Nia stretched out over him, and he caught each breast in turn in his mouth. That was when she knew that not only were the stars shining above her, they were bursting within her as well. She rocked against him, and that was when she knew the glow of the moon was not only above her but within her as well, whatever it was made of.
All those things together, and Simon beneath her: they added up to Nia. She did not have to try not to flicker this time. She was whole, and she was Nia. There was no question about it, nor was there anything more Simon needed to ask her. They knew each other's feelings, and right now, those feelings were something amazing.
"Simon," she whispered. She did not know why she whispered, for in that moment, it was only the two of them in the universe.
"Yeah," he said.
"Please remember this," she said. "That is another thing I wish for you to do."
* * *
After the honeymoon and after the wedding, Simon had many weeks ahead of him that were not at all busy. But he found things to do all the same. He was a resourceful man like that, and now he had new dreams to carry with him into the future. They gave him new things to do.

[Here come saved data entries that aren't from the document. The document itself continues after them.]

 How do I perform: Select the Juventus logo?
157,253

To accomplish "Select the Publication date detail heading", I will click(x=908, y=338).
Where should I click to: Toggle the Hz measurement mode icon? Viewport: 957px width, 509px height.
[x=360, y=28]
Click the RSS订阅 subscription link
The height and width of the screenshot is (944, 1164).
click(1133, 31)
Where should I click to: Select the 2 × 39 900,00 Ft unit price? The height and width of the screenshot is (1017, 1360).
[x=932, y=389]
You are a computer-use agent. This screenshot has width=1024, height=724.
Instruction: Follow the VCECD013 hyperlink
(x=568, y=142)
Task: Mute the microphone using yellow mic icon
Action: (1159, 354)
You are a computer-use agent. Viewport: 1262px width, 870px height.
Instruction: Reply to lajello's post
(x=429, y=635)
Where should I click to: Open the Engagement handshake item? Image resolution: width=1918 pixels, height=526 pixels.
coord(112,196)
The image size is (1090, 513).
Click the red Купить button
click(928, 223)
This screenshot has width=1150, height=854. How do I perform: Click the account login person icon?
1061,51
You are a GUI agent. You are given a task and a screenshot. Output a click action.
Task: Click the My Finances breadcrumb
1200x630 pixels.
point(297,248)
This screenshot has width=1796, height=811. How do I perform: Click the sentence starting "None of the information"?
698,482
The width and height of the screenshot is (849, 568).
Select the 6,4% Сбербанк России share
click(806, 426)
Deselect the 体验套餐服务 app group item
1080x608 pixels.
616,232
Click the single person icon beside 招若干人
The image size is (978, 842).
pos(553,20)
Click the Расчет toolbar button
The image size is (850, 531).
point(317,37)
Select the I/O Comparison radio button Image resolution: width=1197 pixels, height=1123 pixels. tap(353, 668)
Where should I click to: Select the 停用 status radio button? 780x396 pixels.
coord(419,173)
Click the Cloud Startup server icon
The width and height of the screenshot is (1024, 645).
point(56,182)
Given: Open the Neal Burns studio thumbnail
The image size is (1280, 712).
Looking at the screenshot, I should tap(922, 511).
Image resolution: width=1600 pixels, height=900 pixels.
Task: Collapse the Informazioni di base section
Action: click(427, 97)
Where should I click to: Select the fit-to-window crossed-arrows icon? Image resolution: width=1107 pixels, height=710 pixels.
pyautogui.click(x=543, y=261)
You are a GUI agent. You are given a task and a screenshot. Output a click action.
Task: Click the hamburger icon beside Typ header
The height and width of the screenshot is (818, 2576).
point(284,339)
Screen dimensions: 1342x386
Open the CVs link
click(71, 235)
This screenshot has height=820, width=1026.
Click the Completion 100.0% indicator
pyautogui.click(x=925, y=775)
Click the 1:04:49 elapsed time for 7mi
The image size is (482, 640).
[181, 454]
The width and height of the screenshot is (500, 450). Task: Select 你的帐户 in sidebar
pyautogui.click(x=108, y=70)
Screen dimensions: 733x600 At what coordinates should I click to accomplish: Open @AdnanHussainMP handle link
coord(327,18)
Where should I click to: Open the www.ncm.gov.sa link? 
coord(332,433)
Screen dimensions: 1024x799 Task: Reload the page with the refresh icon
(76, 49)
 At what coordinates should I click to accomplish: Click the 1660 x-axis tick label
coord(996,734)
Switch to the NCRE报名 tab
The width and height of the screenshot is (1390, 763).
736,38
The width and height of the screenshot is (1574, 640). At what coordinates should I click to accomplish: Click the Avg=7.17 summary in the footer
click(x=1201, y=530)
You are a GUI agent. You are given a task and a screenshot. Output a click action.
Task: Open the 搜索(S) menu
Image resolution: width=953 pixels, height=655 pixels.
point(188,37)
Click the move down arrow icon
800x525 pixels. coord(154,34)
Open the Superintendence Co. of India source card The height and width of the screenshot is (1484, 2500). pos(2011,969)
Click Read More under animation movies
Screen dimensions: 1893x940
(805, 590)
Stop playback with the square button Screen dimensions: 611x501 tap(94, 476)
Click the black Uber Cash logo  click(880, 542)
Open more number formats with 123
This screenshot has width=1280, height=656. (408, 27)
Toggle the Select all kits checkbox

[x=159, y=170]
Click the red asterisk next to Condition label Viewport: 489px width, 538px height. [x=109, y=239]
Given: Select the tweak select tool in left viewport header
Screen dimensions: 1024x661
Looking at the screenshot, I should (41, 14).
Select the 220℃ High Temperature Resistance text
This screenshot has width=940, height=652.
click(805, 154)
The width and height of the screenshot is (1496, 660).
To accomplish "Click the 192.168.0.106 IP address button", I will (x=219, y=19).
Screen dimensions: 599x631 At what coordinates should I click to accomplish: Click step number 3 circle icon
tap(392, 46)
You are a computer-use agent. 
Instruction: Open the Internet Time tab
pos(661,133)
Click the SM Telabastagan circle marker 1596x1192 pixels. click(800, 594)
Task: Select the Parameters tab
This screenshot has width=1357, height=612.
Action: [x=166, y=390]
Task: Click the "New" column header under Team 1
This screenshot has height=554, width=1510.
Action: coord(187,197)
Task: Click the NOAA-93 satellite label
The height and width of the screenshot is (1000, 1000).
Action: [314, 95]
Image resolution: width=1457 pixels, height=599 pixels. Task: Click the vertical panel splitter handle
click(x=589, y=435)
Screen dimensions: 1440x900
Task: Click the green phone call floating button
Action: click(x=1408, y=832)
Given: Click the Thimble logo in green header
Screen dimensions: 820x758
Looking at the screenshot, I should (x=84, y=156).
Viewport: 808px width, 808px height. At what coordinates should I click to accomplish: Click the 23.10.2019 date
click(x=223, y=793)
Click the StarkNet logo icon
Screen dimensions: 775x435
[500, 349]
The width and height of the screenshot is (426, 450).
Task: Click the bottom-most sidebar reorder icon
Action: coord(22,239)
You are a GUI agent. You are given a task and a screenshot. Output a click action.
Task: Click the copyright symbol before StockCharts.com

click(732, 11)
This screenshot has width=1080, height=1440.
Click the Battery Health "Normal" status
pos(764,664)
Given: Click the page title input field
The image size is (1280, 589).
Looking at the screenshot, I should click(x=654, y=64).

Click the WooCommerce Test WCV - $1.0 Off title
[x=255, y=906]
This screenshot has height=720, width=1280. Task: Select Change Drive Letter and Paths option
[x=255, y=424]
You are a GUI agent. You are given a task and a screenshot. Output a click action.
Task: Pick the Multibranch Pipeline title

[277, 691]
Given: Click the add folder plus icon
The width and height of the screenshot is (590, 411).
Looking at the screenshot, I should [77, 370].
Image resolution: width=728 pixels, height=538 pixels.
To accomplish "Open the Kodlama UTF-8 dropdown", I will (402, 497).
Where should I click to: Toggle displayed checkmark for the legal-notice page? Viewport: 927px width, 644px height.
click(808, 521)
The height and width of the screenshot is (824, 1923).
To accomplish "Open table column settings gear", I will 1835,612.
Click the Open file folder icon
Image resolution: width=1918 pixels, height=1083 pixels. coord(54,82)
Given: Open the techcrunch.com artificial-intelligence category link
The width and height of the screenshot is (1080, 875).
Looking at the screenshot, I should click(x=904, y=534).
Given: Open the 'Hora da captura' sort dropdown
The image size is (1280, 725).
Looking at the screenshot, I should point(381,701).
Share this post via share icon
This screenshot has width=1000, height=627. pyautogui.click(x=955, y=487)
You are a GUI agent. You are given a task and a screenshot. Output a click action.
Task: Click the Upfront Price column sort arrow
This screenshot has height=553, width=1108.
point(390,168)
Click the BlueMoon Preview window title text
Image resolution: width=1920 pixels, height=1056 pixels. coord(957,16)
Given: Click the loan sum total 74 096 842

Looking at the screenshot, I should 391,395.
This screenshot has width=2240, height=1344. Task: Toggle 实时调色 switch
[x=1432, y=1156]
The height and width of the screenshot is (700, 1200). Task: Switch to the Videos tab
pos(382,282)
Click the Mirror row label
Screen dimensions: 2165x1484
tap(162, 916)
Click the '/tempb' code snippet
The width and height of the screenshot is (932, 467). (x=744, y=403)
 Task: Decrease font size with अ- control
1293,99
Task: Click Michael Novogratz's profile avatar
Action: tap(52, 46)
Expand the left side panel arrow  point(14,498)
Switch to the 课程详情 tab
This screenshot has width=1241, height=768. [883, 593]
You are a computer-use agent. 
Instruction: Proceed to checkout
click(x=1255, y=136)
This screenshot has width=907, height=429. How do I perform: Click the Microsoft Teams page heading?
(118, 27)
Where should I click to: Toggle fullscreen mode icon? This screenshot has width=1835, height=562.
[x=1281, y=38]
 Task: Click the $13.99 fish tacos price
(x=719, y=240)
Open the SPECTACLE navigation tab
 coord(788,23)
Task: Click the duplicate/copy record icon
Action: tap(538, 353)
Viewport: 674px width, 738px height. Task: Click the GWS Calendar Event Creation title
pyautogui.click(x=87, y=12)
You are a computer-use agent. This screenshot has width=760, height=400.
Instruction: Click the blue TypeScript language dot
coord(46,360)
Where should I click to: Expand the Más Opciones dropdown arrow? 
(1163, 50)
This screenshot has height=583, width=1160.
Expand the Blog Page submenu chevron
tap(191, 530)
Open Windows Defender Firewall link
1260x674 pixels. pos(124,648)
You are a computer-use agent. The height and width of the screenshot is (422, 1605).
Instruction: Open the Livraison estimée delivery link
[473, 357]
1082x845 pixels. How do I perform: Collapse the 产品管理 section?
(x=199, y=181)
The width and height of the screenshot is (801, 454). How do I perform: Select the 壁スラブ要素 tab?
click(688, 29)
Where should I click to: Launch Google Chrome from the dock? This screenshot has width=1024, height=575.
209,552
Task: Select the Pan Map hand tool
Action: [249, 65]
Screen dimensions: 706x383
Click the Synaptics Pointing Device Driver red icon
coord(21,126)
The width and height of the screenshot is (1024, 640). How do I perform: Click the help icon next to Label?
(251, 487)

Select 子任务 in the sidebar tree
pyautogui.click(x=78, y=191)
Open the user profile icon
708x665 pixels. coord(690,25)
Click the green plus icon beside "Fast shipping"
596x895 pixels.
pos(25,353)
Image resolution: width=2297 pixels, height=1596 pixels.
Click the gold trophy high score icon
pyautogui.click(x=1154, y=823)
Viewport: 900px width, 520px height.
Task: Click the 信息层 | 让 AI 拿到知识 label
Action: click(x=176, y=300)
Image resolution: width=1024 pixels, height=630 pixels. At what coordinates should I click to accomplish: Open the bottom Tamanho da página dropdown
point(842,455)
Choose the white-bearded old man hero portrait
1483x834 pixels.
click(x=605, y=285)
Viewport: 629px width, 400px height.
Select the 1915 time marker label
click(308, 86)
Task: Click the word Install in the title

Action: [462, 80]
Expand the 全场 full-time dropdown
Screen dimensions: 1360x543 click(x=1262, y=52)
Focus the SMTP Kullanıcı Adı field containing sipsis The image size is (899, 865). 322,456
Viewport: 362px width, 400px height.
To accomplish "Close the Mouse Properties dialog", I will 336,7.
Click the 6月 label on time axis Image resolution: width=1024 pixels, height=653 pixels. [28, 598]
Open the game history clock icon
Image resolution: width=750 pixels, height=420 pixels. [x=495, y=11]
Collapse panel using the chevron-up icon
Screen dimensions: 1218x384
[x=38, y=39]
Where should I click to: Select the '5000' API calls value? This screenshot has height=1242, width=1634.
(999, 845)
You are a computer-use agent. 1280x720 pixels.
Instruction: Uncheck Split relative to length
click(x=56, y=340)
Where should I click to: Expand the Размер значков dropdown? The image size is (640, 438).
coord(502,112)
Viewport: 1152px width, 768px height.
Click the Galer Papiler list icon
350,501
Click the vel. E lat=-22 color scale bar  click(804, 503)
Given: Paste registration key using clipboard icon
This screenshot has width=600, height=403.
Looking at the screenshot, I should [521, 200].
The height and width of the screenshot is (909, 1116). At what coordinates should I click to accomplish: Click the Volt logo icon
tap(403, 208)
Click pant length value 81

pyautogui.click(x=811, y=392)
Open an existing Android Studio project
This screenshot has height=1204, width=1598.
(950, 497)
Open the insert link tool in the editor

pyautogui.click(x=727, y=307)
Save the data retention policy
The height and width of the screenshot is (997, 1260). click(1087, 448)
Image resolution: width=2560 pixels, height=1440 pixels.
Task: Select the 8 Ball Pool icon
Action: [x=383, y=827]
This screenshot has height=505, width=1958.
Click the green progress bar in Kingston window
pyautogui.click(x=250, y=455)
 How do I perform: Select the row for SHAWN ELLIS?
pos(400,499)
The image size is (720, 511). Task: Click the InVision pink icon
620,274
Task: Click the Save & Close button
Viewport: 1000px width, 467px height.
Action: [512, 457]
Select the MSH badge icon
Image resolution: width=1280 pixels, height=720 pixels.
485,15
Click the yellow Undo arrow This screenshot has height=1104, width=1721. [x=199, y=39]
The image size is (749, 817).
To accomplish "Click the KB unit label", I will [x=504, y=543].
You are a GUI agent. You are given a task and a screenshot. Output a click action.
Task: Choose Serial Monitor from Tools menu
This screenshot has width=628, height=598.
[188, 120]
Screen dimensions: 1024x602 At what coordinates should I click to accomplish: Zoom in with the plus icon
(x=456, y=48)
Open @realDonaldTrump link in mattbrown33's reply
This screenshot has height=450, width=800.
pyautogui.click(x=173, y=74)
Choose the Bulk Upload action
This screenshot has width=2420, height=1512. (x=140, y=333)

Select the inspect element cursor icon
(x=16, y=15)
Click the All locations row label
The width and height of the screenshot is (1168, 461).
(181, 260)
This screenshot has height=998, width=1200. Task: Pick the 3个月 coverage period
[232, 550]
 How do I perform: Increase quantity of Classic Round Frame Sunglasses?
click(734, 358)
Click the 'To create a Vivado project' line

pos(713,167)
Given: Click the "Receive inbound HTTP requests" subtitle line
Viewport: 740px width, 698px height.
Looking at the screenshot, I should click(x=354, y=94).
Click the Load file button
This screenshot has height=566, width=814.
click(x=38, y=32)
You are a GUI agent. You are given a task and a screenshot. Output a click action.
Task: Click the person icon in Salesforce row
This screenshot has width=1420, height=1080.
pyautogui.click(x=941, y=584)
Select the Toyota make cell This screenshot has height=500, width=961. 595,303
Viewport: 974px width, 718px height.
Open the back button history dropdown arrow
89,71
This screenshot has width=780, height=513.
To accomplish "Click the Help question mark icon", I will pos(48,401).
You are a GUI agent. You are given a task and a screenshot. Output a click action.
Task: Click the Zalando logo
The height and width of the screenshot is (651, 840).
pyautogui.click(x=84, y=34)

There was a hill near where Kamina's cape still fluttered ragged and proud off his sword. It was bare, the way Simon remembered the island once being. Little by little, he changed it. He planted flowers until it was covered. Then it was ready to be Nia's hill--but first, he had to add his own touch to it. He brought a stone there, and little by little, he carved it. He did not make a statue. That was something he had done for Kamina, and Kamina and Nia were different. He simply made a smooth, solid slab of stone, with a cross to hang the ring on jutting out of it, and a headstone on which he could carve words.
Simon was not used to carving words into stone. He was more simple than that, and he made more simple creations. But this time, words were necessary.
THESE FLOWERS WERE MADE FOR NIA
AND THE MOON IS MADE OF HONEY
The flowers would die and grow again, and everyone would know that they were for Nia. But only Simon would know why the moon was made of honey. It was better that way.